An entry into the Edo period administrative diary of the Ogi Domain (Ogi-han Nikki) describes the fall of the meteorite: "From Sakuraoka, toward the direction of north-northeast, a sound like thunder was heard; stones fell in various places."

Pieces of the meteorite were recovered by the Ogi Domain. The two larger fragments were preserved, while the two smaller ones remain undocumented, leaving their whereabouts unknown.

=== Religious tradition ===
For more than 100 years, the meteorites were kept at a Nabeshima family temple in Ogi. According to the family archives, the stones were entrusted to a priest named Jishobo in December 1744. Preserved at a temple in Ogi, they were treated as sacred objects.

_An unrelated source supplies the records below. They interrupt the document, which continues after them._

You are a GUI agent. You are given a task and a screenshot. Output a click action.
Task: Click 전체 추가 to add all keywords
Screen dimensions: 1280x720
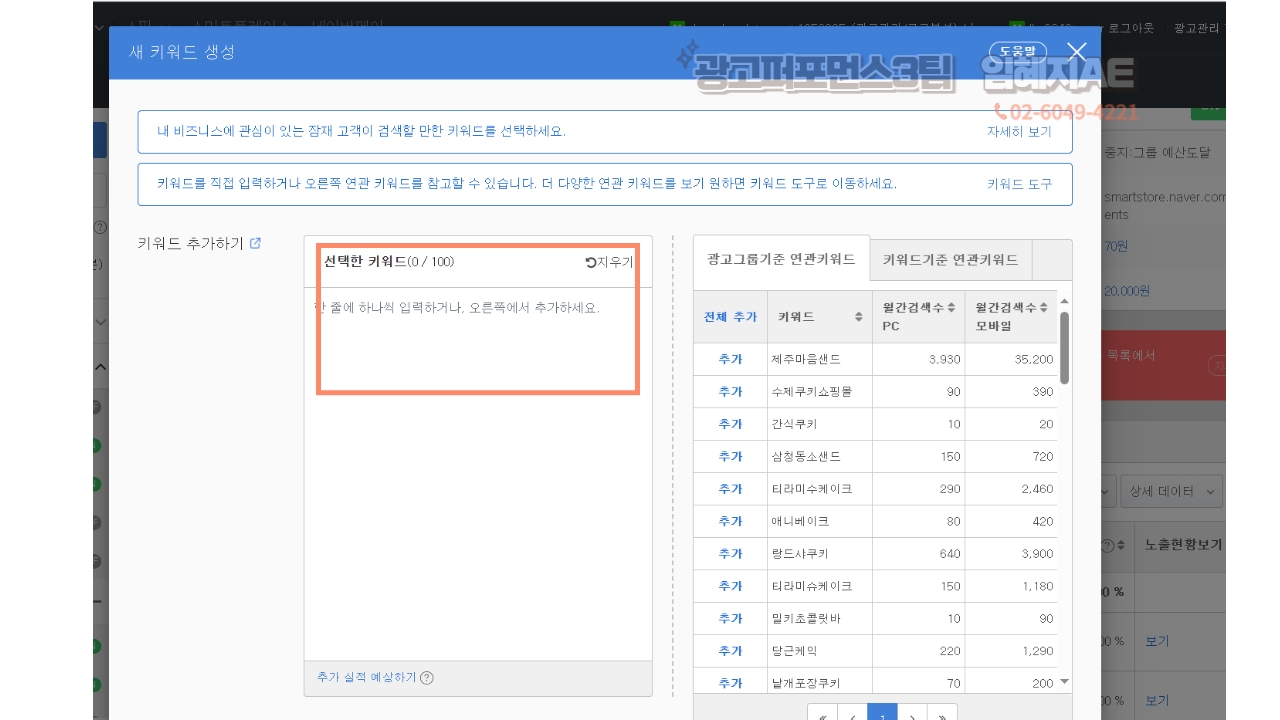point(730,317)
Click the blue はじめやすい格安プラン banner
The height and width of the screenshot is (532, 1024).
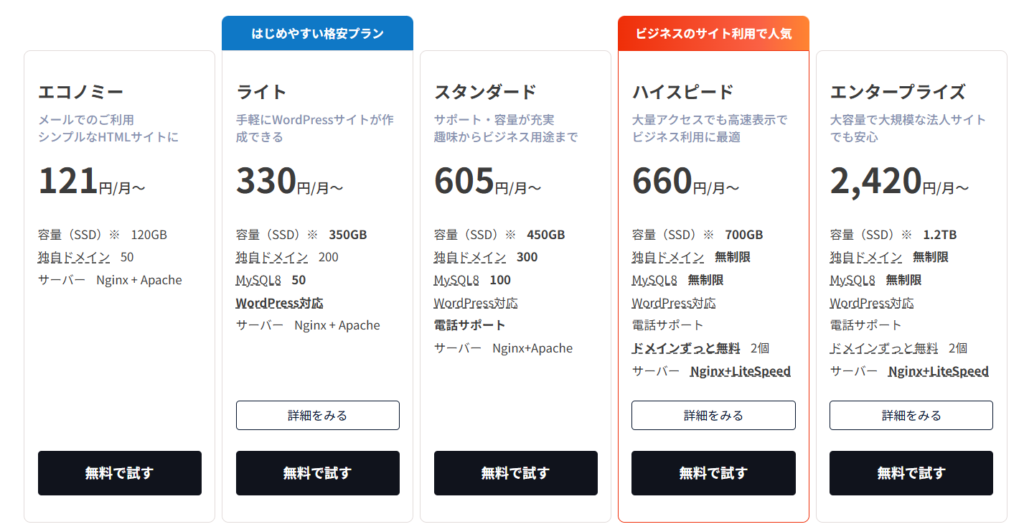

Because the extraterrestrial origin of meteorites was not yet widely accepted at the time, local tradition explained the fall in mythic terms. In local tradition, the stones were associated with Shokujo (also known in some sources as Tanabata-tsume), a weaver goddess linked to the “Heavenly River” (Milky Way) motif in Japanese star-festival lore. The belief was that the stones had fallen from the banks of the Heavenly River after they had been used by the goddess as weights to steady her loom. A Tanabata festival held on the seventh day of the seventh month was an annual tradition. On this day, members of the public could venerate the meteorite stones.

=== Preservation ===
After the Meiji Restoration the temple was closed and the meteorites were returned to the possession of Naotaro Nabeshima, who was the 11th and final daimyō of the Saga Domain. The meteorites were preserved by the Nabeshima family and were eventually transported from Saga to Tokyo.

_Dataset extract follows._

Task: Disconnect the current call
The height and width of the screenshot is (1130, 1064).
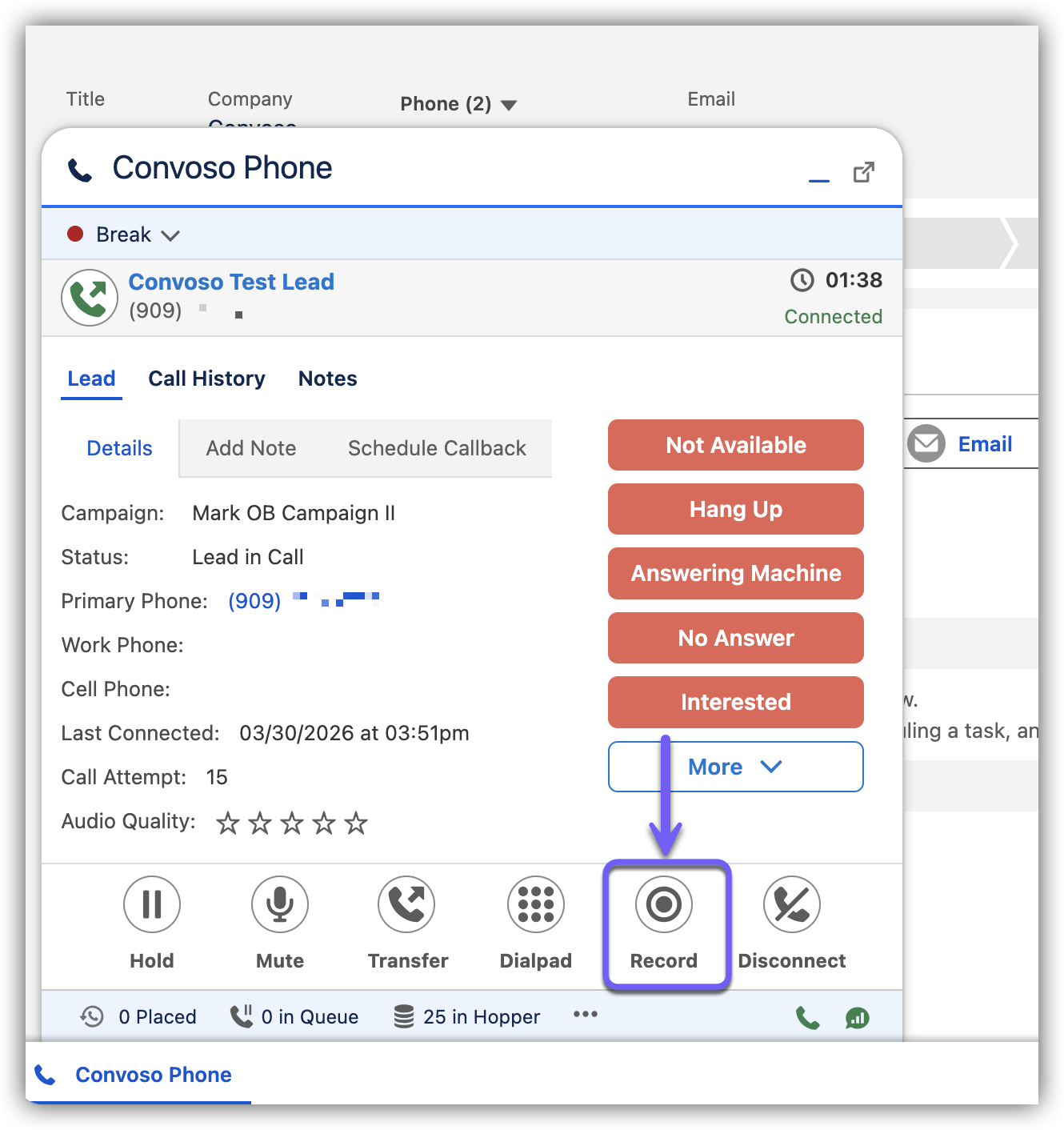Action: click(792, 905)

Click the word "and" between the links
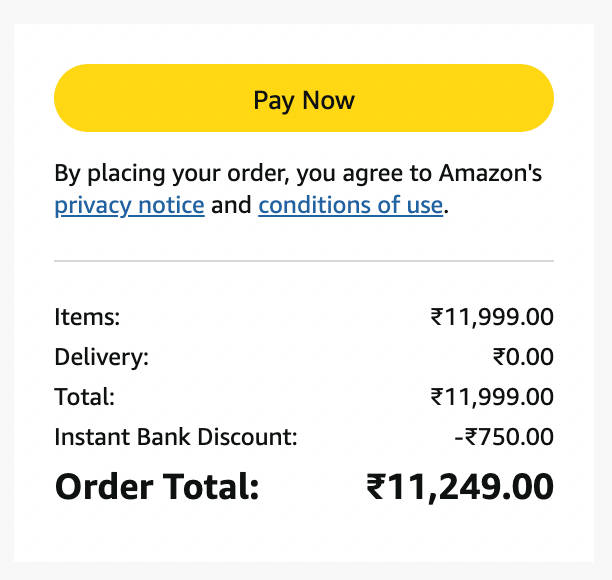231,206
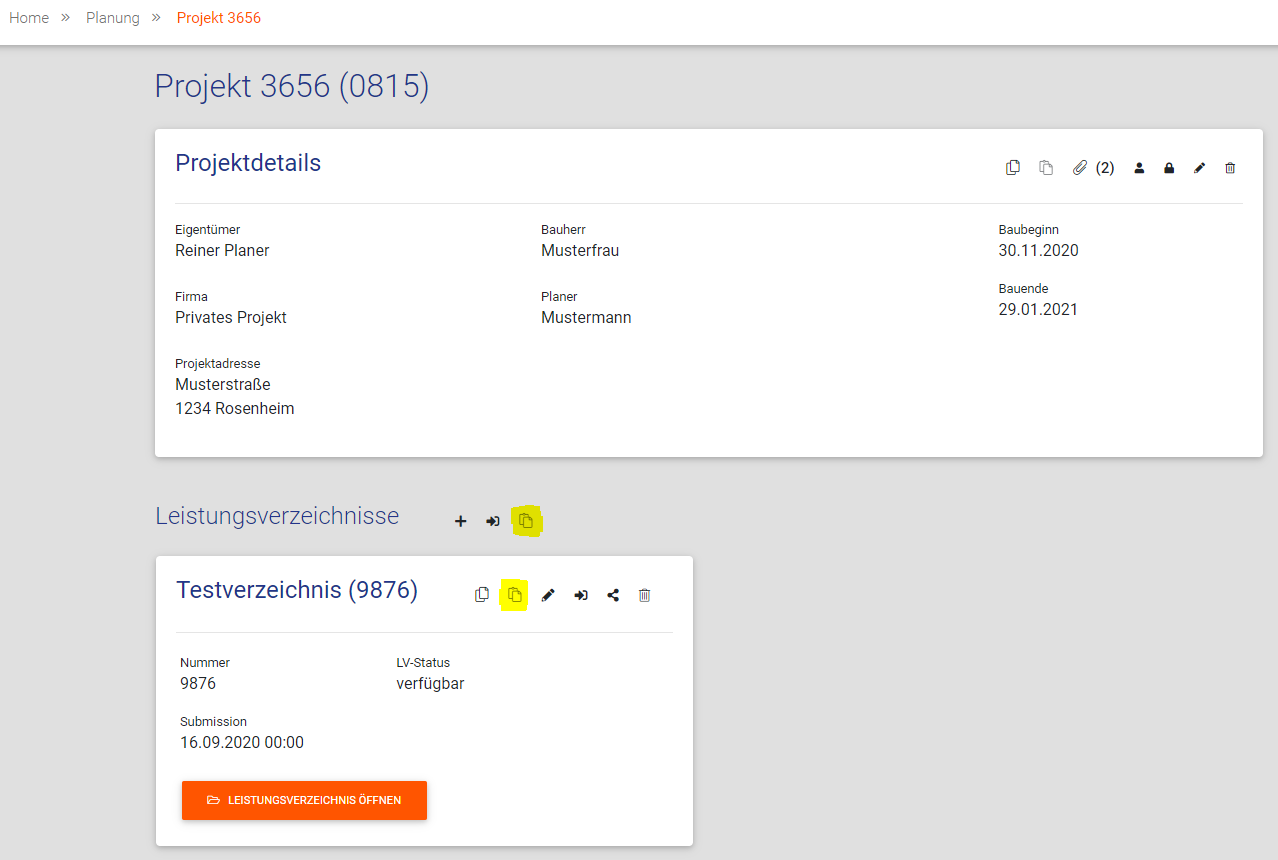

In 1882, the two specimens were studied by Edward Divers, a British chemist working at the Imperial College of Engineering in Tokyo. He published the first description of the chemical composition of the meteorite in 1882. Around that time, the smaller 4.6 kg fragment was given to the British Museum of Natural History by Naotora Nabeshima at the request of British diplomat Harry Parkes. Over the years pieces of that meteorite have been distributed to researchers and museums around the world, while the majority of the mass remained in London.

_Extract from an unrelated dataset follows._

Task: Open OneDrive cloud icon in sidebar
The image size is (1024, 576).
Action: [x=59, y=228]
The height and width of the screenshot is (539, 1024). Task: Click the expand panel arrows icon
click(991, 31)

The 5.6 kg meteorite was kept by the Nabeshima family in Tokyo, but had been missing since the Nabeshima residence in Tokyo was damaged in an air raid during World War II. However, on September 9, 2025, in a TV-production by TV Tokyo called "Kaiun! Nandemo Kanteidan", it was presented along with related documents.

== Classification ==
Ogi is classified as an H6 ordinary chondrite. H chondrites are stony meteorites characterized by relatively high metallic iron content, while the petrologic type 6 indicates substantial thermal metamorphism on the parent body of the meteorite.